Freshman year of high school, I broke my wrist while playing basketball in P.E. I tripped over my own two feet, and in a vain attempt to stop the most epic face-plant ever, I put my right hand out. My extended arm did nothing to slow down the gravitational pull from the earth/glossy gym floor and my face. I ended up with a broken wrist, skinned knees, and a significantly smaller amount of dignity.

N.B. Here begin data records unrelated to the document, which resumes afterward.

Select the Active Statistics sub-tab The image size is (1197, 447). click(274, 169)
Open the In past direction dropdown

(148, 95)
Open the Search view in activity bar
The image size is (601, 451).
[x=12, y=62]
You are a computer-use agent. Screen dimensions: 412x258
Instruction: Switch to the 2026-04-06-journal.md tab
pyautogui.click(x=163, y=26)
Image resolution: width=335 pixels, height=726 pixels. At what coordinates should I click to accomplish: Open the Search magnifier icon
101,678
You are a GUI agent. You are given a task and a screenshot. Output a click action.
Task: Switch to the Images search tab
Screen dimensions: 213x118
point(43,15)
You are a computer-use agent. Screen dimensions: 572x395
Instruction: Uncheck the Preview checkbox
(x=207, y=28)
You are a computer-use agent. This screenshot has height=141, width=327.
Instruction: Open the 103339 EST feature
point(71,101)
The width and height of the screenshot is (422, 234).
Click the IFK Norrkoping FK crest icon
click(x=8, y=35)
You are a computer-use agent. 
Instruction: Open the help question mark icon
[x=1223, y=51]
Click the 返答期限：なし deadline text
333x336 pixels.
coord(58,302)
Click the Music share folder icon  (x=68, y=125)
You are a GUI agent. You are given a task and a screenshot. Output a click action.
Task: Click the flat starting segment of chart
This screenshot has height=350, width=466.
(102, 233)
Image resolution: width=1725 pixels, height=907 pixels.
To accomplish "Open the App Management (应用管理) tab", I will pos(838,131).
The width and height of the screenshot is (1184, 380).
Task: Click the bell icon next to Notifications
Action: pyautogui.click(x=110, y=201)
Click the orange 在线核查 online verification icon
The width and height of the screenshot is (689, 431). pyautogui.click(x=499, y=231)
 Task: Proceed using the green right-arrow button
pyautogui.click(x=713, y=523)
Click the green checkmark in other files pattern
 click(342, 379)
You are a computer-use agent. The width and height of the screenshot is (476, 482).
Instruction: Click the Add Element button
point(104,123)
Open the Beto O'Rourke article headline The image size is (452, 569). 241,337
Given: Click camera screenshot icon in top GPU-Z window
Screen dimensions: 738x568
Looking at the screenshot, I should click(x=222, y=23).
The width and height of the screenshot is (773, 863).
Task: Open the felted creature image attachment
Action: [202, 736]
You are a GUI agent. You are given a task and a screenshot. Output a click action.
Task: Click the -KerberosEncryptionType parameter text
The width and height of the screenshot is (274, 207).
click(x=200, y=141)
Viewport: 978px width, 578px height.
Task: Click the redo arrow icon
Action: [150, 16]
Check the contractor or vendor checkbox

The summer after my sophomore year of high school, I was showing a goat at Polk County Fair for FFA. While I was running over to the animal barns to meet a friend of mine who was visiting, I jumped over a cable fence (the cable was about a foot off the ground), and didn't quite clear it; my foot caught and I ended up face-planting... again. This time, I knew better than to stick my right arm out to stop my fall. This time, I put my left arm out. Turns out, my left arm is no more effective at fighting gravity than my right arm. Once I caught my breath (I had the wind knocked out of me, too) and joined my friends, they took me to the Red Cross tent. Later that evening, they were prescribing me Vicodin in the Emergency Room and making me a splint.
My latest fall/failure at staying upright: Saturday night. I was walking across Brigg's Field toward Simmons, treading carefully on the ice-pack and fresh powder that had accumulated. I had gone about thirty feet, when my feet were no longer underneath me and I landed flat on my back. I also did a bang-up job (no pun intended... okay, maybe it was intended) and hit my head. I was completely conscious, so I got up and continued my trek (though with a lot more care). All day Sunday, and today (Monday), I had a monstrous headache. It's been sound- and light-sensitive, and I've basically been a little out of it. A quick trip to Medical this afternoon resulted in a diagnosis of "concussion" and instructions to take it easy and buy a bottle of Excedrin. The beautiful combination of acetaminophen, aspirin and caffeine has helped significantly, however.
I think these three anecdotes successfully support the claim that I am a complete klutz. I think they also show that I am completely shameless regarding my klutziness because I definitely just published three embarrassing stories about myself on the internet for the whole world to read. Fabulous. Well, klutziness for the win.